We caught up with Demosthene to find out what else inspires her work.
How do you go about creating a new piece?
I see each work as a response to a question or an idea. Often times the works are inspired by something I have read or written. I simplify this response by creating a title for the piece. I envision the title as an encapsulation of the thought process. I create a series of thumbnail sketches of what I want to convey. These sketches serve as a guide for the photo shoot.
I use the sketches as a sort of script for the photo shoot. I don't create elaborate set ups for these photo shoots. Instead, I focus my intention on how the body should be posed. From there, I use the images from the photo shoot to create a digital collage. I source other images from the Internet, books and other image resources. Once I'm satisfied with the collage, I scale it up to the desired size and print it.
I create a light sketch on the paper or canvas (using the print as a guide). I pour the ink into different areas and blot them out as they dry. Some inks create a chemical reaction on the surface, and I allow that to be part of the work. Once the inks have dried, I use oil sticks in order to delineate the space a bit more. I use metal leaf and charcoal to highlight some areas.
What are some of the running themes in your work?
The overall theme of the work is the analysis of the black female body. The premise of the work is the construct of an atypical heroine figure and her journey through the self-discovery of her special abilities. In the "Capture" series I focused on the ephemeral qualities of her thoughts and ideas. Often times you would find our heroine tethered, floating or hovering amid ruins in a post-apocalyptic world.

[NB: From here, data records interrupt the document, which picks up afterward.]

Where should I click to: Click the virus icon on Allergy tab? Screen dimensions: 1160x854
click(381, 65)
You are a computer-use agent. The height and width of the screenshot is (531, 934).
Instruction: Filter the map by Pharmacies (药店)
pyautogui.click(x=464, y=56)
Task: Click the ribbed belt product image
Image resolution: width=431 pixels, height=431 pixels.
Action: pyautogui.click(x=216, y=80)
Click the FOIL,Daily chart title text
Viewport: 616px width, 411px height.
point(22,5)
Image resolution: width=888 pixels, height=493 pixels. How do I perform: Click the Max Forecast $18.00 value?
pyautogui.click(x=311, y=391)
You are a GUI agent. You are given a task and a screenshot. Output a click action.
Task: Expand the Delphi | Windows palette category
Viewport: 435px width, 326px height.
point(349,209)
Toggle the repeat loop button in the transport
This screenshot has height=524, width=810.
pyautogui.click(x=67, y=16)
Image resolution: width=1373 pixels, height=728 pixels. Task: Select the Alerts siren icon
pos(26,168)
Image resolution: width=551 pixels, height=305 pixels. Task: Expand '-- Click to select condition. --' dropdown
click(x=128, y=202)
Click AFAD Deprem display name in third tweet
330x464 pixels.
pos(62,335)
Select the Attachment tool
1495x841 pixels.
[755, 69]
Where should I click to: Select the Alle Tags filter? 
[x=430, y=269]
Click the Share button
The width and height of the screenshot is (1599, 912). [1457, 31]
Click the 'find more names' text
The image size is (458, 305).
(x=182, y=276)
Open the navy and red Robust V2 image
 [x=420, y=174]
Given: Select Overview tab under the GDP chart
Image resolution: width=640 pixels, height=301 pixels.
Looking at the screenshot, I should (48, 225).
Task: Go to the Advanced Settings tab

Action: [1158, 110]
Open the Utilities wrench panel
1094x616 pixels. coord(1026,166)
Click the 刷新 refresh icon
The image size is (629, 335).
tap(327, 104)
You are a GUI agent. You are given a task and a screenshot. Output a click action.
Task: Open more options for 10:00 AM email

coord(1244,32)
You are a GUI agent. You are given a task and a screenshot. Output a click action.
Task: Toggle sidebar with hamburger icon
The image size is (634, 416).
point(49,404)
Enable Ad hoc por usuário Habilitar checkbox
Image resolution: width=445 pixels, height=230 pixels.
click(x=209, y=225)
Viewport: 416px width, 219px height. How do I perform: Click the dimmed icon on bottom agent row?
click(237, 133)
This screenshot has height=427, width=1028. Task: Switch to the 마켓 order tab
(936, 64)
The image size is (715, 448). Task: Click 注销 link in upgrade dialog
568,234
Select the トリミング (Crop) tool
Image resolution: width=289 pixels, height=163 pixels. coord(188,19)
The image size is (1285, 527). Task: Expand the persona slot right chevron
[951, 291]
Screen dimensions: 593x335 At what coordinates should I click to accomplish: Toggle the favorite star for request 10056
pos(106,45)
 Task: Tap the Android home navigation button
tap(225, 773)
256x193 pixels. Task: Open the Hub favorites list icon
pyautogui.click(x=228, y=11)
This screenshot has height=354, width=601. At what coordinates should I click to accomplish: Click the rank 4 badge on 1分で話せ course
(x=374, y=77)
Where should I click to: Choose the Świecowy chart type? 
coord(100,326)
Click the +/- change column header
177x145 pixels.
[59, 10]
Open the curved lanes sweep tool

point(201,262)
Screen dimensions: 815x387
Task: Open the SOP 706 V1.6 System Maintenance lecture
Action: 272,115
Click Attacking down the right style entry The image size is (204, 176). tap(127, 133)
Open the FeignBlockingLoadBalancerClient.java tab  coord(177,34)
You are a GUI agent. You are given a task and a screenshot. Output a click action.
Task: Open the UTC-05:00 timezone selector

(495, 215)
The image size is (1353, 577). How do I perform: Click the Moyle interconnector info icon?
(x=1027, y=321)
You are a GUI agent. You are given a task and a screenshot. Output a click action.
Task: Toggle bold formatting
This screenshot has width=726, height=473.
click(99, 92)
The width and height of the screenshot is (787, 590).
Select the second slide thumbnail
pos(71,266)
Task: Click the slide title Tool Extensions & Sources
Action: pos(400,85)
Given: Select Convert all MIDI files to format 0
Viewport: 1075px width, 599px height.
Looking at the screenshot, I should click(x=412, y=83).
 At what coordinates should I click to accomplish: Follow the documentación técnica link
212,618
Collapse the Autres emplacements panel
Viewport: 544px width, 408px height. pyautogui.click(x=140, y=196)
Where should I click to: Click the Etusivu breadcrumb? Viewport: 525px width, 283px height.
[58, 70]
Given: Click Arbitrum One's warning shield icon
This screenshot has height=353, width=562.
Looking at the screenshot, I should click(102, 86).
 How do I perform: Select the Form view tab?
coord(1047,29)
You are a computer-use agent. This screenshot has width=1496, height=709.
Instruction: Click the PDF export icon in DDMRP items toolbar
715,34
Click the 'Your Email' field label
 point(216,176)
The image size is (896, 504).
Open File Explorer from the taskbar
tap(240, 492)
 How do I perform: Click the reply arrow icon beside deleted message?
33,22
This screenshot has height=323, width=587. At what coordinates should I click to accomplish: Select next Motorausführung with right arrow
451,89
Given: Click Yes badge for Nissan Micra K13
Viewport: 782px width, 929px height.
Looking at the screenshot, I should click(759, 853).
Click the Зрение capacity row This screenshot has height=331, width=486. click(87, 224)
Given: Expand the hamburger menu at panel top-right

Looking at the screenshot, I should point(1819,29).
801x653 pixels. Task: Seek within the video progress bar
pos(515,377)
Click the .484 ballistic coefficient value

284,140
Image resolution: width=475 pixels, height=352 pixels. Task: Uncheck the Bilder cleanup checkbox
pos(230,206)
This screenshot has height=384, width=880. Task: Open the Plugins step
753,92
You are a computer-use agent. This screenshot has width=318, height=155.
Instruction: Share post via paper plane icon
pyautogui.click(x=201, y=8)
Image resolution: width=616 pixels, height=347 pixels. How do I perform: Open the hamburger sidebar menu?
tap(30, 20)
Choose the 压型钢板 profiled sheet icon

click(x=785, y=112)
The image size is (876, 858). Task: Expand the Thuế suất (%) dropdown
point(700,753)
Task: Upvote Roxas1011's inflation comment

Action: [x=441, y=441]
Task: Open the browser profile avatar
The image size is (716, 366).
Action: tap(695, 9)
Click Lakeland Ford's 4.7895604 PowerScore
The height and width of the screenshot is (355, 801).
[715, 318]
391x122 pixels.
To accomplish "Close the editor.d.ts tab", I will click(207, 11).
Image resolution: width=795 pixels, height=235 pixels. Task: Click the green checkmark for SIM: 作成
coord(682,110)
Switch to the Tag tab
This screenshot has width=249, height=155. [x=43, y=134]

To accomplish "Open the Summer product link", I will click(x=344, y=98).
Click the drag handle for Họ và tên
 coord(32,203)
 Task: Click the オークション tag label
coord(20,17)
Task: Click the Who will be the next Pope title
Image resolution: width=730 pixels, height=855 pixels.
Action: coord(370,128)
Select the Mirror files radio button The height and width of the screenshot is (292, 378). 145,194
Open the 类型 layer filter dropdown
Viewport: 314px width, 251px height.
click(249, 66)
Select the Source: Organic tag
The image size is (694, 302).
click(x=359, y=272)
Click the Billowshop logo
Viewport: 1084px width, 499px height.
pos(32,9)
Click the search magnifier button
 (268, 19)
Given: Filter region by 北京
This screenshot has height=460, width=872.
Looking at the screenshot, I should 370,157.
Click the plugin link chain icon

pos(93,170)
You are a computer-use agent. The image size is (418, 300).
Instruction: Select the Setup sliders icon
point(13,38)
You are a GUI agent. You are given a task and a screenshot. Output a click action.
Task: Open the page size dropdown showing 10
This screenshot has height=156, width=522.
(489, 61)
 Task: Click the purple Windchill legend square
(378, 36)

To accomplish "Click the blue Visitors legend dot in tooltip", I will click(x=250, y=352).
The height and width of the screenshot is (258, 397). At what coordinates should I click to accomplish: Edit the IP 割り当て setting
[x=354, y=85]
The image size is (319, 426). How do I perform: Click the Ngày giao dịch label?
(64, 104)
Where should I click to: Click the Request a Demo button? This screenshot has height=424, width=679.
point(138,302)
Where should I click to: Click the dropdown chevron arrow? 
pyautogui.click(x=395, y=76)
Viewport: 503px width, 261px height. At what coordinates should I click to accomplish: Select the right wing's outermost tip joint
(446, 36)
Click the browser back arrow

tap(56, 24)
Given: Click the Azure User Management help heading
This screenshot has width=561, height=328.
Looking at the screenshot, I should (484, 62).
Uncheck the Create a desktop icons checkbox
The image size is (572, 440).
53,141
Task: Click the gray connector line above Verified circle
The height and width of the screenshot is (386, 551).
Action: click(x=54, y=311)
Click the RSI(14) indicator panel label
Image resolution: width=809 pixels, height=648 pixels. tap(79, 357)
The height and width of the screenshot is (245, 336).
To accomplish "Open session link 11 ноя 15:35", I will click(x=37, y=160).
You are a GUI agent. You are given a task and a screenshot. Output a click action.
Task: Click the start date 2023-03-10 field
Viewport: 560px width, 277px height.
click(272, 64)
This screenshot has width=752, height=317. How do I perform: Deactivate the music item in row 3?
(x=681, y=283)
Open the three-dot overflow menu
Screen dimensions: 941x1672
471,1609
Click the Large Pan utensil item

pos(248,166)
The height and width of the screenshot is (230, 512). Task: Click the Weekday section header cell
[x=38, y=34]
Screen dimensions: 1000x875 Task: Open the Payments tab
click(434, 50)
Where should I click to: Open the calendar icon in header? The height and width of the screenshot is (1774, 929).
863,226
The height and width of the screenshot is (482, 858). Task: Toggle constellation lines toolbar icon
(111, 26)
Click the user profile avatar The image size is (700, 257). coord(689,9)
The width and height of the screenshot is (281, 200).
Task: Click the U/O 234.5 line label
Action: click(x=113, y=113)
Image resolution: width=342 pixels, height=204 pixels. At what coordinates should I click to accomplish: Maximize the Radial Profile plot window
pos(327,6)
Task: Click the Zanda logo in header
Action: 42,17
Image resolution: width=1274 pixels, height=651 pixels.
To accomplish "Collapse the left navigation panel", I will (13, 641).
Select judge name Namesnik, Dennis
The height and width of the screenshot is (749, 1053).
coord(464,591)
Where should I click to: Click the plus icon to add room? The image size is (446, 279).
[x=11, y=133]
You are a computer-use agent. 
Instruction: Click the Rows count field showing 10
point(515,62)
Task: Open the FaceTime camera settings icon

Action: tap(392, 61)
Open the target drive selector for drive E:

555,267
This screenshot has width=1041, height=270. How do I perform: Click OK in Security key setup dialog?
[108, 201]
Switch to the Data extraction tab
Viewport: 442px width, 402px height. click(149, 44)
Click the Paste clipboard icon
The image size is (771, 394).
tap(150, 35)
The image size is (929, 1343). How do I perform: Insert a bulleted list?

As the series progressed, the physicality of the heroine's body became more exaggerated and grotesque. She fled the land of destruction and is now hovering in the cosmos. She underwent this internal shedding, much in the way a snake sheds its skin. I became less concerned with rendering the body in its natural form. I was engrossed with creating a figure that was deformed and attractive.
In the most recent series, "The Burst", the heroine has accepted all the powers that have been bestowed upon her. She now stares back at the viewer and is allowing the viewer into her world. This work is an emptying out, a sort of purge before the heroine can rise fully into her being.
What do you hope to achieve with your work? How do you hope it’s received by viewers?
I have had the privilege to live and experience Black people in three distinct locations: USA, Caribbean and Africa. Through these experiences, I have come to see and understand the common thread regarding the Black female body (as well as what it means to travel and engage in the world as a Black woman). The stereotypes persist in all locales and I have found that my work initiates a dialogue on our perceptions of the Black female body. Thus far, the reception has been positive and supportive.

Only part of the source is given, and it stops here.